-- DOCUMENT SEGMENT --
————————
Note: You are looking at a static copy of the former PineWiki site, used for class notes by James Aspnes from 2003 to 2012. Many mathematical formulas are broken, and there are likely to be other bugs as well. These will most likely not be fixed. You may be able to find more up-to-date versions of some of these notes at http://www.cs.yale.edu/homes/aspnes/#classes.

1. The probabilistic method

Suppose we want to show that some object exists, but we don't know how to construct it explicitly. One way to do this is to devise some random process for generating objects, and show that the probability that it generates the object we want is greater than zero. This implies that something we want exists, because otherwise it would be impossible to generate; and it works even if the nonzero probability is very, very small. The systematic development of the method is generally attributed to the notoriously productive mathematician Paul Erdős and his frequent collaborator Alfréd Rényi.

We give a couple of example of the probabilistic method in action below. In each case, the probability that we get a good outcome is actually pretty high, so we could in principle generate a good outcome by retrying our random process until it works. There are some more complicated examples of the method for which this doesn't work, either because the probability of success is vanishingly small, or because we can't efficiently test whether what we did succeeded (the last example below may fall into this category). This means that we often end up with objects whose existence we can demonstrate even though we can't actually point to any examples of them. For a Computer Science example, it is known that there exist sorting networks (a special class of circuits for sorting numbers in parallel) that sort in time proportional to log n, where n is the number of values being sorted. But the best explicit constructions of such networks take time proportional to log² n, and the question of how to find an explicit network that achieves log n time has been open for over 25 years now despite many efforts to solve it.

2. Example: Unique hats

A collection of n robots each wishes to own a unique hat. Unfortunately, the State Ministry for Hat Production only supplies one kind of hat. A robot will only be happy if (a) it has a hat, and (b) no robot it sees has a hat. Fortunately each robot can only see k other robots. How many robots can be happy?

We could try to be clever about answering this question, or we could apply the probabilistic method. Suppose we give each robot a hat with independent probability p. Then the probability that any particular robot r is happy is pq^k, where q = 1-p is the probability that a robot doesn't have a hat and q^k gives the probability that none of the robots that r sees has a hat. If we let I_r be the indicator for the event that r is happy, we have E[I_r] = pq^k and the expected number of happy robots is E[∑I_r] = ∑E[I_r] = npq^k. Since we can achieve this value on average, there must be some specific assignment that achieves it as well.
————————
-- EXERCISE REQUIREMENTS --
[a] Retype the passage of the notes on the probabilistic method from "Suppose we want" up to and including "collaborator Alfréd Rényi.".
[b] Pick out each line in the listing that contains the string "coordinates".

-- ROWS --
————————
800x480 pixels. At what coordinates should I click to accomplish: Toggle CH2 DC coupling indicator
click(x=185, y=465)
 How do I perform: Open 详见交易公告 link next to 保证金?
————————
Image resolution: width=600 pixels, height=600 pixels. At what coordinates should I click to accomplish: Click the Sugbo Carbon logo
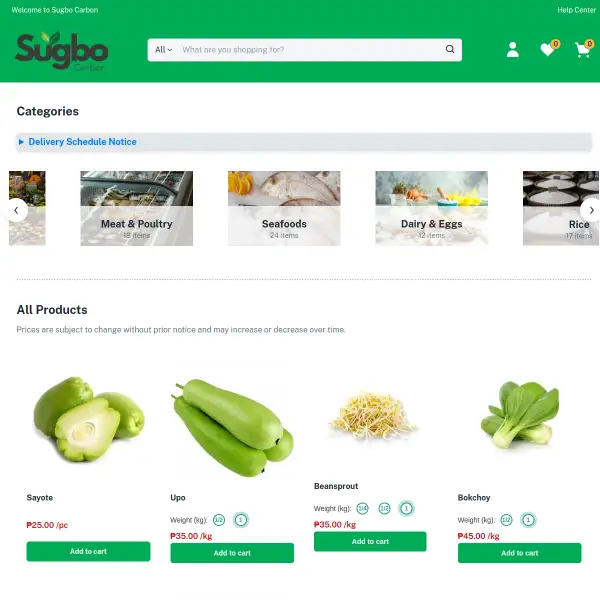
————————
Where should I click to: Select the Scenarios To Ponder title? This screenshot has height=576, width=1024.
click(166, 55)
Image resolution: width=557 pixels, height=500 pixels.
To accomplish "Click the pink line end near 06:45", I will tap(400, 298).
————————
-- ANSWERS FOR THIS EXERCISE --
[a]
Suppose we want to show that some object exists, but we don't know how to construct it explicitly. One way to do this is to devise some random process for generating objects, and show that the probability that it generates the object we want is greater than zero. This implies that something we want exists, because otherwise it would be impossible to generate; and it works even if the nonzero probability is very, very small. The systematic development of the method is generally attributed to the notoriously productive mathematician Paul Erdős and his frequent collaborator Alfréd Rényi.

[b]
800x480 pixels. At what coordinates should I click to accomplish: Toggle CH2 DC coupling indicator
Image resolution: width=600 pixels, height=600 pixels. At what coordinates should I click to accomplish: Click the Sugbo Carbon logo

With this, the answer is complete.